>> start SOURCE PASSAGE

Eega () is a 2012 Indian bilingual fantasy film written by V. Vijayendra Prasad and directed by his son, S. S. Rajamouli. It was produced by Korrapati Ranganatha Sai Varahi Chalana Chitram with an estimated budget of 260 to 400 million, and was made simultaneously in Telugu and Tamil, the latter as Naan Ee (I, Housefly). The film stars Sudeep, Nani, and Samantha Ruth Prabhu. M. M. Keeravani composed the soundtrack and score. K. K. Senthil Kumar was director of photography and Kotagiri Venkateswara Rao edited the film. Janardhan Maharshi and Crazy Mohan wrote the dialogue for the Telugu and Tamil versions, respectively.

The narrative of Eega is in the form of a bedtime story told by a father to his daughter. Its protagonist is Nani, who is in love with his neighbour Bindu. Nani is murdered by a wealthy businessman named Sudeep, who is attracted to Bindu and considers Nani a rival. Nani reincarnates as a housefly and tries to protect Bindu while avenging his death.

The idea for the film originated in the 1990s from a conversation in which Prasad joked with Rajamouli about the idea of a fly seeking revenge against a human. Rajamouli reconsidered the idea after finishing Maryada Ramanna (2010), and Prasad developed it into a script. The film's production began on 7 December 2010 at Ramanaidu Studios in Hyderabad. Principal photography began on 22 February 2011 and continued until late February 2012. Makuta VFX and Annapurna Studios oversaw Eega visual effects and digital intermediate process, respectively.

>> end SOURCE PASSAGE
>> start COLLECTED MATERIAL

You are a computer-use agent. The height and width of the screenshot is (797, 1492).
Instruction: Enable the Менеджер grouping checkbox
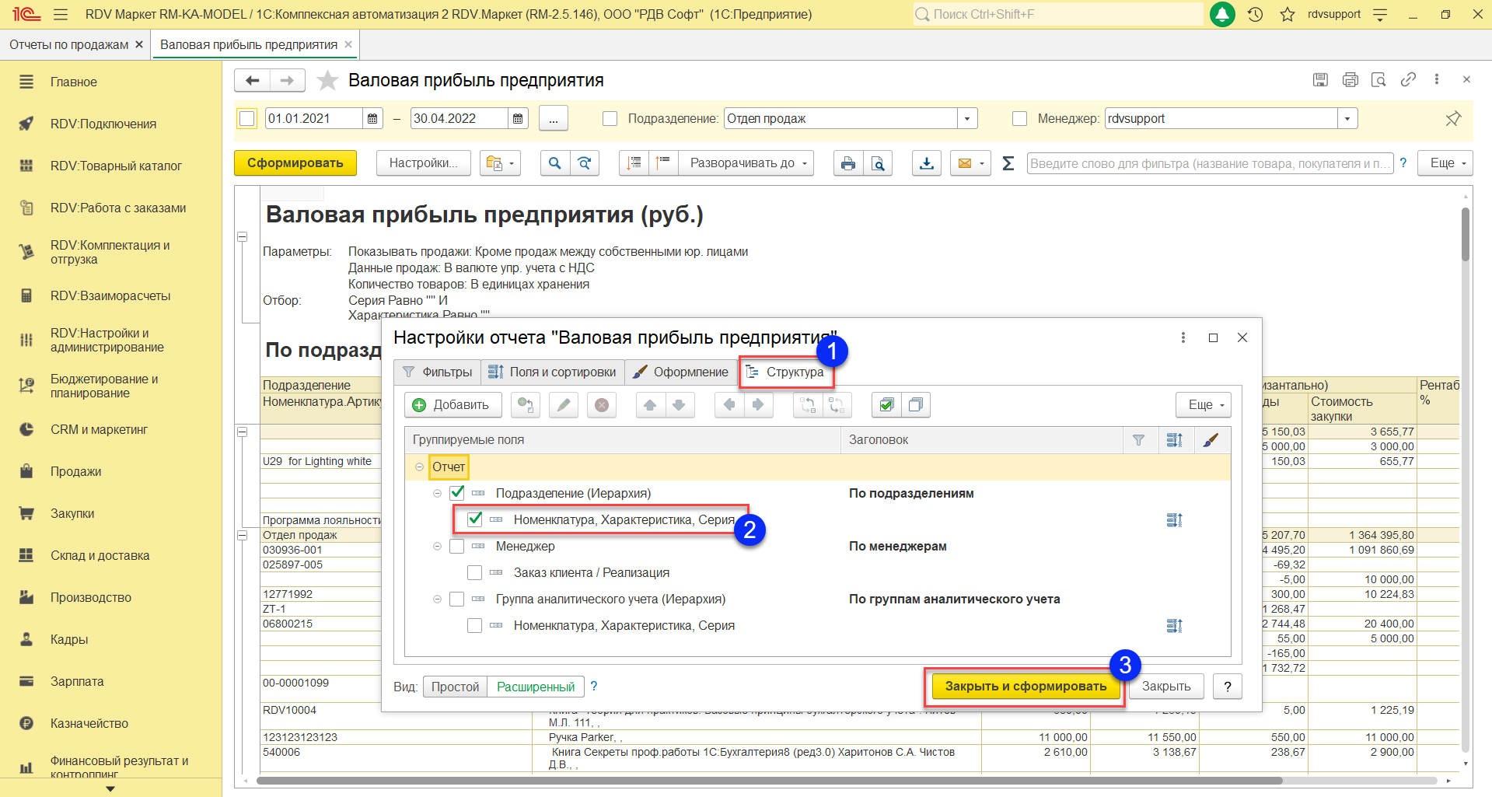pyautogui.click(x=457, y=546)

>> end COLLECTED MATERIAL

## WHAT TO WORK ON
a – Using the Eega text, answer each question:
(i) Who composed the soundtrack and score?
(ii) What does Nani reincarnate as?
(iii) Where did the film's production begin on 7 December 2010?
b – List every film title that appears in the Eega text.
c – Translate this sentence from the Eega text into Spanish: "The film's production began on 7 December 2010 at Ramanaidu Studios in Hyderabad."

## ANSWERS IN ORDER
a –
(i) M. M. Keeravani
(ii) A housefly
(iii) Ramanaidu Studios in Hyderabad

b –
Eega
Naan Ee
Maryada Ramanna

c – La producción de la película comenzó el 7 de diciembre de 2010 en los Ramanaidu Studios de Hyderabad.